▸ PASSAGE GIVEN
____________

Announcement

Collapse
No announcement yet.

Kids today...

Collapse
X
 
  • Filter
  • Time
  • Show
Clear All
new posts

    Kids today...

    Are they really this stupid, or is this an anomaly? My friend, who is over sixty years old (which will be pertinent to the story in a second), was giving a lift somewhere to a 17-year old kids she knows. The conversation went something like this:

    Kid: Are you going to see the Pope?

    Ellen: (somewhat nonplussed) Why would I? (she's Jewish)

    Kid: Well, he's the head of a major religion and Judaism is a major religion...

    ~silence~

    Ellen: Do you know where you want to go to college?

    Kid: Not yet, but I've been doing some research on a couple. What website did you use to find the one you went to?

    Ellen: (too dumbfounded to speak)

    #2
    Kids today...

    I wish I had a good anecdote to support it, but I think 'kids today' suffer from a lack of general knowledge. They're good students and all, but I'm amazed at how many of them have no clue about stuff that I just figured you picked up and knew, FFS. Like when WWII was fought, or what the world's population is.
    When I was teaching college a few years back, one girl said something about "... a billion Americans", and I threw it open to the class to give me a rough idea of the population of the US. Then I asked about the population of Canada. Then I asked a bunch of general stuff like "When was Woodstock?" and "When was WWII?" and "How long has the Queen been the Queen?". I think I went off on a bit of a tangent, but I was amazed at how many 21 year-old kids didn't know jack about, you know, stuff. I dunno. I can't help thinking that my dad would have slapped me in the neck for not knowing when WWII was.

    Comment


      #3
      Kids today...

      'kids today' suffer from a lack of general knowledge.

      If true, why?

      Poor general education? Over-specialised learning? Overly narrow recreational interests? Lack of incidental/accidental learning opportunities? Something else...? Lack of family discussion and interaction perhaps?

      Comment


        #4
        Kids today...

        My biggest shocker was seeing a class of 12-year olds in Spain not able to locate Asia on a map of the world ...

        Comment


          #5
          Kids today...

          I suspect there has been a shift of weight about what kids think is important. They might not know when WW2 was (well, the PS2 game came out in 1998, so...), but they might give you a detailed timeline of Britney Spears' marriages and stints in rehab.

____________

▸ STORED DATA
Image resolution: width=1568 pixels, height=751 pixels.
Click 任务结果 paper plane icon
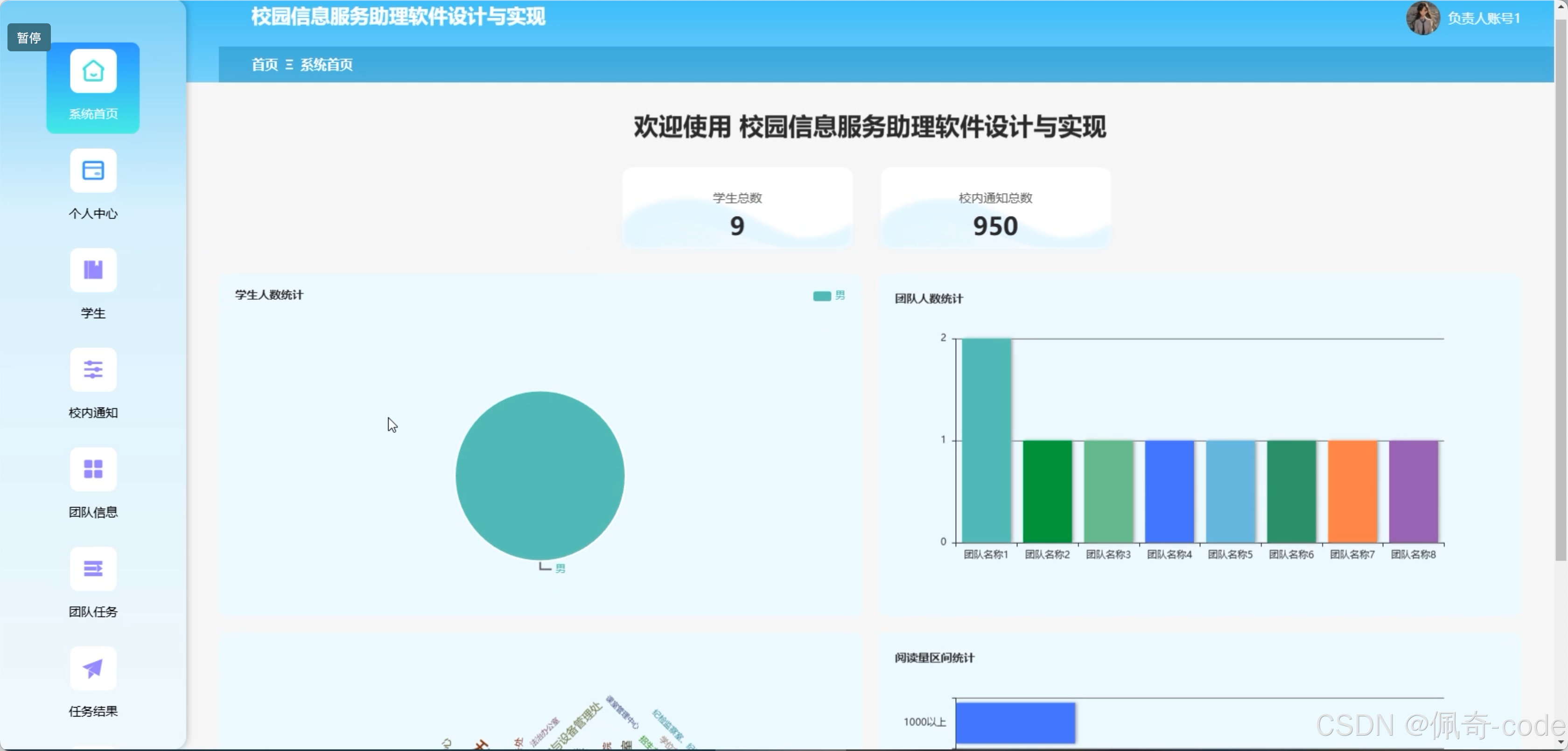coord(93,668)
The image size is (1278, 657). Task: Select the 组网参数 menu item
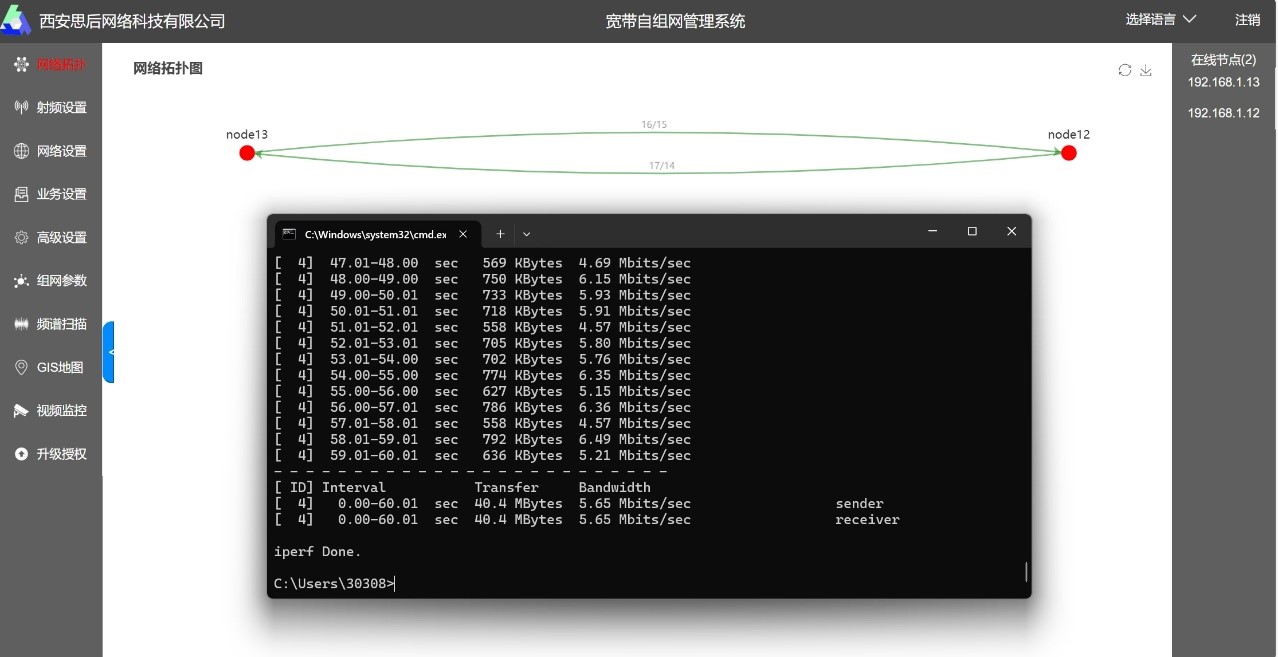pos(61,281)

____________

▸ WRITTEN REQUEST
In the forum thread, which continent could a class of 12-year-olds in Spain not locate on a world map?

▸ ANSWER TO THE TASK
Asia.